The now predominant and powerful ideology of competition, unending growth, and unhindered profit was charted deliberately by institutes lavishly funded by aspiring plutocrats. So, it is worrying to hear so consistently from colleagues around the world about the extent to which the power of people is being curtailed by the people with power.

We see evidence of peak corporatocracy in:

- the so far largely successful efforts of business interests to prevent meaningful action on climate change.

- the push for high-input, high-tech, restricted-ownership agriculture that excludes smallholder farmers — a great portion of them women — who feed most of the world’s people.

-the collusion of governments and companies in taking control of land and natural resources from communities in order to generate profits for privileged outsiders.

-the “race to the bottom” among governments to sacrifice revenues through blanket “tax holidays” in order to lure foreign investment, even when the benefits are unclear or negligible.

 

Corporate Power must be confronted.

Addressing this imbalance requires more than policy changes.
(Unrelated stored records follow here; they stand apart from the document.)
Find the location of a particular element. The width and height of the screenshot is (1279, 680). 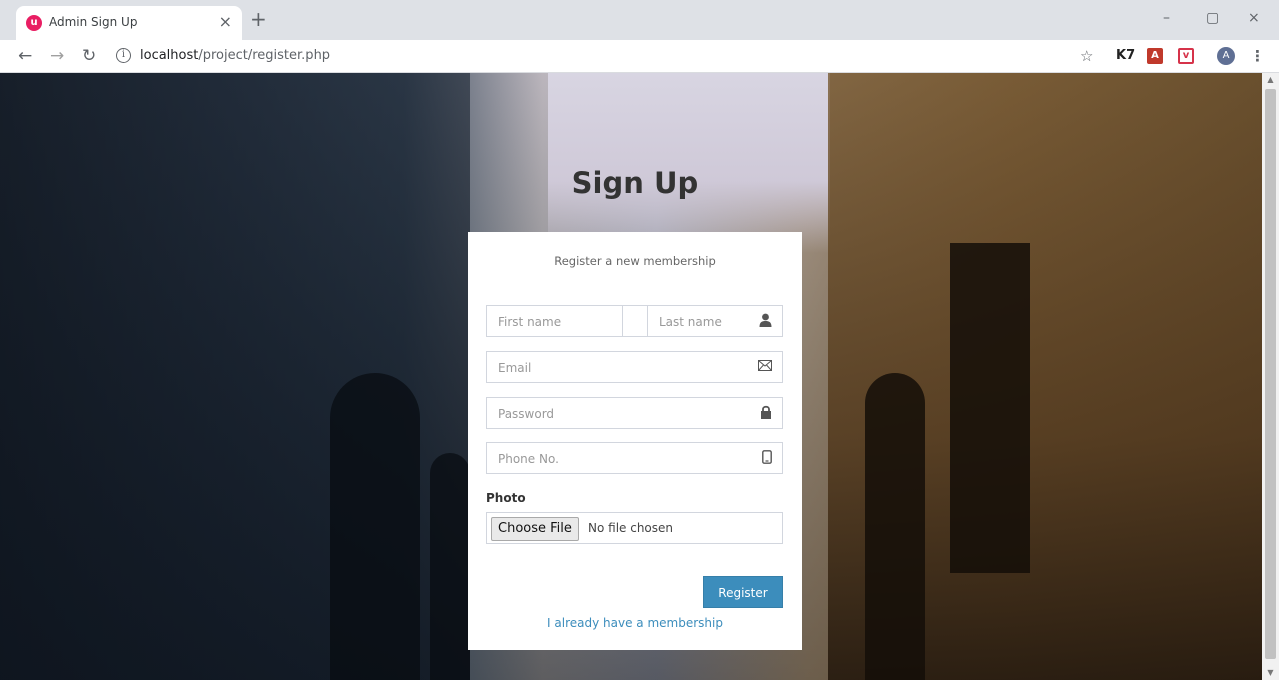

scroll-down-arrow-icon: ▼ is located at coordinates (1270, 673).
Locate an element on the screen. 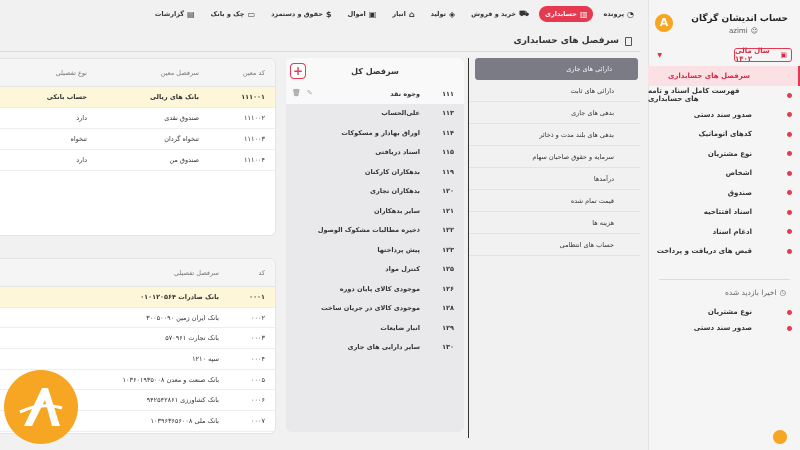 The height and width of the screenshot is (450, 800). general-ledger-row: اسناد دریافتی ۱۱۵ is located at coordinates (375, 153).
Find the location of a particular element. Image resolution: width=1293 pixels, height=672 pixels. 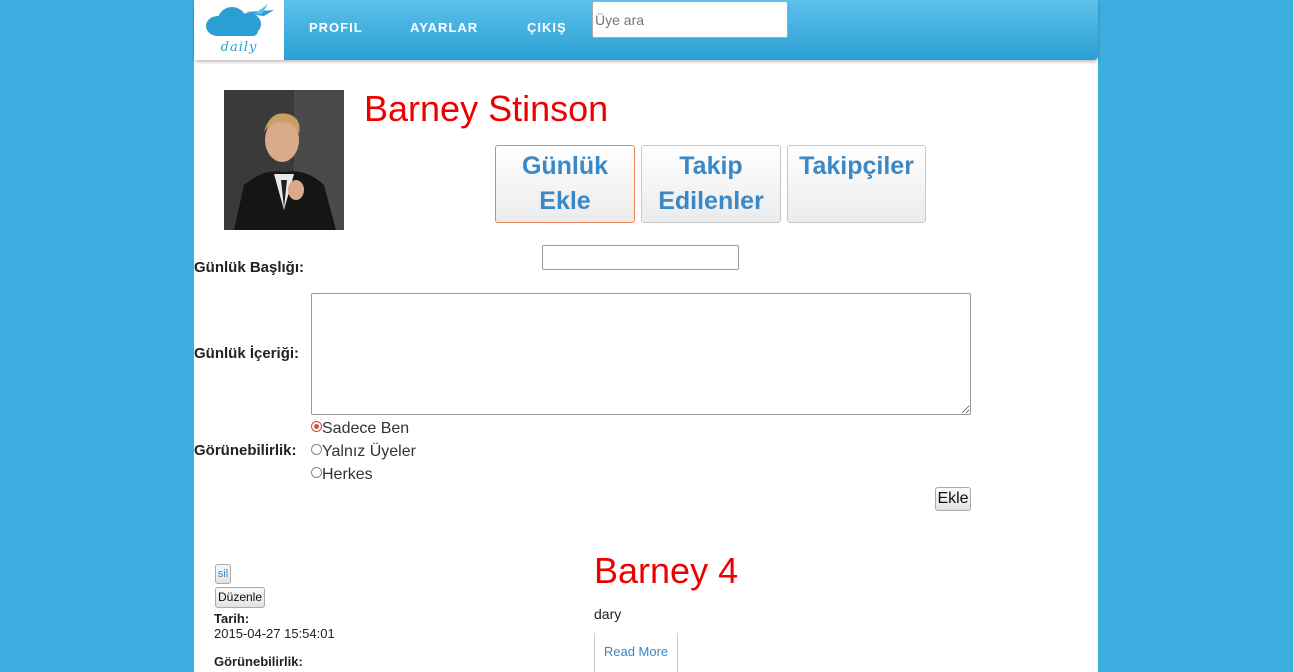

edit-post-button: Düzenle is located at coordinates (240, 598).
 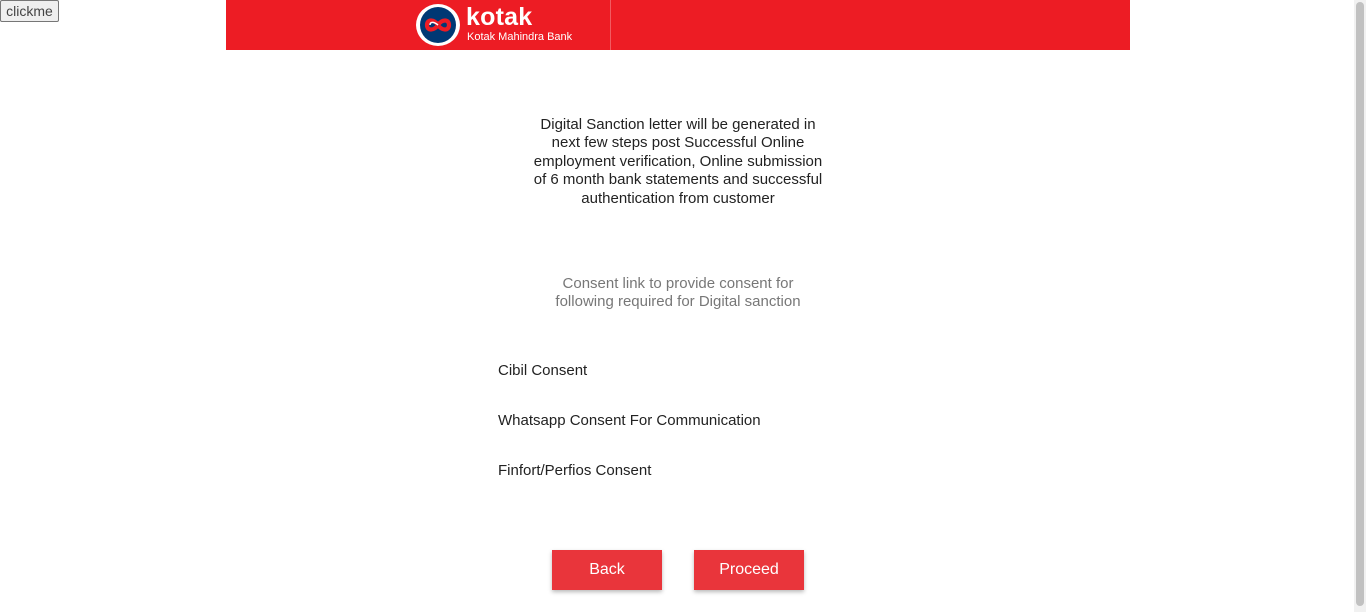 I want to click on consent-item-finfort-perfios: Finfort/Perfios Consent, so click(x=575, y=470).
Power must shift away from corporations and back to the people. We may, as individuals lack the power to entirely change the course of climate change or stop ongoing corporate exploitation, but we can still hold these corporations accountable.

Boycotting companies and pressuring governments to place heavier regulations on corporate entities can change the outcome of detrimental corporate plans. We must continue to hold corporations responsible for their detrimental impacts on humanity and our planet.

We can boycott companies; we can educate ourselves on ethical consumerism. We are not socially responsible for the way in which our capitalist society is formed, but in some ways, as consumers, we hold the most power.

One example of successful boycotting was when Greenpeace organised a media campaign to stop the leading oil company Shell from sinking the Brent Spar oil platform in the North Sea. Consumer boycotts of Shell gasoline led to a substantial fall in sales, and as a result, Shell made a drastic U-turn and did not sink the platform.

Organisations such as the Asia Floor Wage Alliance have placed pressure on global corporations to increase living wages for employees in developing nations — another example of successful corporate pressure to instigate change.


“This is a global political issue we should all be paying attention to. We must get out the pruning shears and the weed-whacker quickly and cut back on the dangerous levels of corporate influence.”